The development comes against the backdrop of a Syrian troop buildup along Lebanon’s northern border and follows bombings blamed on Islamic militants in the two neighboring Mideast countries.

The United States is a backer of Lebanon’s army and has pledged more help since President Michel Suleiman’s September meeting with President Bush. At the time, U.S. Defense Secretary Robert Gates was quoted as saying the Lebanese army was given nearly $400 million in military assistance. A further $60 million worth of aid, including helicopters, ammunition and Humvees, is awaiting Congress’ approval.

A joint statement Monday by the U.S. Embassy in Beirut and the Lebanese army said the commission will provide an annual opportunity to discuss military cooperation. It also said the two sides signed three new military contracts worth $63 million in U.S. grants to the Lebanese army for secure communications, ammunition and infantry weapons.

Lebanese Defense Minister Elias Murr and U.S. Assistant Secretary of Defense for International Security Affairs Mary Beth Long led the commission’s inaugural session Monday. Long arrived in Beirut Sunday, joining U.S. Deputy Secretary of State for Near East Affairs David Hale who has held separate talks with Lebanese politicians for several days.

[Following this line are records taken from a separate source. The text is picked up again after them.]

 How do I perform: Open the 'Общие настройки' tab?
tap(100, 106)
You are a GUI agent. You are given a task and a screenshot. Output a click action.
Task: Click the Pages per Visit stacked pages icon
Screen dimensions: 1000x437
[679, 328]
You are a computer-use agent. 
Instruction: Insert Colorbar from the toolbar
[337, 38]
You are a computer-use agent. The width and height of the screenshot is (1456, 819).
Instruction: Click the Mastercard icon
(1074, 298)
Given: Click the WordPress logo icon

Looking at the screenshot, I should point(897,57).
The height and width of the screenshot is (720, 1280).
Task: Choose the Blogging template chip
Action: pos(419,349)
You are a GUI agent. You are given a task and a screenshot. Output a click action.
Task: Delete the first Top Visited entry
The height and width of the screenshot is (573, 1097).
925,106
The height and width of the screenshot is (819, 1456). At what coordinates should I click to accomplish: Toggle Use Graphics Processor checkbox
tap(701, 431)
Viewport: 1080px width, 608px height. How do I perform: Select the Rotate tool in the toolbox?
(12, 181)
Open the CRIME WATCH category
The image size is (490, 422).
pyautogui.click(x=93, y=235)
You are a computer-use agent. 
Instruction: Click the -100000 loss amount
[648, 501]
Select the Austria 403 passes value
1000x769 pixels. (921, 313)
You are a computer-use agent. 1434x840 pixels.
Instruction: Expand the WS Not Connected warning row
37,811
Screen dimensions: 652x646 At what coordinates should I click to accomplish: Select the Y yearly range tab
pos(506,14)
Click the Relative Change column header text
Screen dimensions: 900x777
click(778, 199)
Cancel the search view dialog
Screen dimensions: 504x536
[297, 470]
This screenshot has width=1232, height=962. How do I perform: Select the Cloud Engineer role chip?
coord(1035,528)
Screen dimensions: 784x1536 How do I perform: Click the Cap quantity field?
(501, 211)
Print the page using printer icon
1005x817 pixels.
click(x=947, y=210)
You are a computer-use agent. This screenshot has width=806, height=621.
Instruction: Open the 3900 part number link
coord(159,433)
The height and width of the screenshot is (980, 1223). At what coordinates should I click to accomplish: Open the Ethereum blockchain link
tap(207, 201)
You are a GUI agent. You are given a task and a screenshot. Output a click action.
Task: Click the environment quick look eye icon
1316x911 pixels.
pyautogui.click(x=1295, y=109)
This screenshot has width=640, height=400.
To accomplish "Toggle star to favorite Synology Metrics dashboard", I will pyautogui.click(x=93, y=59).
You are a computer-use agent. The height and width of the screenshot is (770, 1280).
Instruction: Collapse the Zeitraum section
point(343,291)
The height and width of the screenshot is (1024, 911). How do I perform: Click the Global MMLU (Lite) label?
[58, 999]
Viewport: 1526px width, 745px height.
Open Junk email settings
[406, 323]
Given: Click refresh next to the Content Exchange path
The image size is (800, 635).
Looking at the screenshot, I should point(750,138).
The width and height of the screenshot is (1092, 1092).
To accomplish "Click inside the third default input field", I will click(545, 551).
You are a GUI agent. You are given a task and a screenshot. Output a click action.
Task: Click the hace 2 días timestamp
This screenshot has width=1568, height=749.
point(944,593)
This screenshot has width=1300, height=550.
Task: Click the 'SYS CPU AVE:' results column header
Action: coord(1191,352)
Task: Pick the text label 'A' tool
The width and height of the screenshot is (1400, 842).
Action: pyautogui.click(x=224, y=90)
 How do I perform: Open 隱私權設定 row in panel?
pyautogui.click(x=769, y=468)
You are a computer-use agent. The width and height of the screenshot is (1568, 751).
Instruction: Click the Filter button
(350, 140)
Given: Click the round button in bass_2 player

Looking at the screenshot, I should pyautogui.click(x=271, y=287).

The United States increased its military aid to Lebanon since the 2006 war between Hezbollah and Israel in an effort to bolster the government.

Also, fighting last year between Lebanese troops and al-Qaida-inspired Sunni Muslim militants in northern Lebanon in which hundreds died marked a turning point in U.S. military support.

During the three-month battle, the U.S. and its Arab allies airlifted to the Lebanese army equipment and ammunition, especially heavy artillery shells — instrumental in crushing the militants at the time.

However, suspected militants have targeted the army in two car bombings in the last two months in the northern port city of Tripoli, killing 25 people, many of them soldiers.

In addition, the recent Syrian border build-up has Lebanese anti-Syrian politicians worried that Damascus could intervene militarily in Lebanon under the pretext of cracking down on Sunni extremists, particularly after the Sept. 27 car bombing in Damascus which killed 17 people. That attack was also blamed on Islamic militants.

Syrian President Bashar Assad has said the deployment is aimed at cracking down on smugglers and told Suleiman in a telephone call Sunday that it was in line with a U.N. resolution requiring the tightening of the border.

Still, the State Department on Monday said it was concerned by the Syrian military activity.

“Any intervention by Syrian troops into Lebanon would be unacceptable,” deputy spokesman Robert Wood told reporters in Washington. “The recent terrorist attacks that took place in Tripoli and Damascus should not serve as a pretext for further Syrian military engagement.”

Syria withdrew its forces from Lebanon in 2005 in the upheaval after the assassination of former Prime Minister Rafik Hariri, which many here blame on Damascus. Syria has denied involvement.

Separately, the U.S. Embassy has issued a warning to its citizens about potential violent actions targeting Americans in Lebanon and called on its nationals to increase their security awareness. It said the threats were particularly high in the first half of October.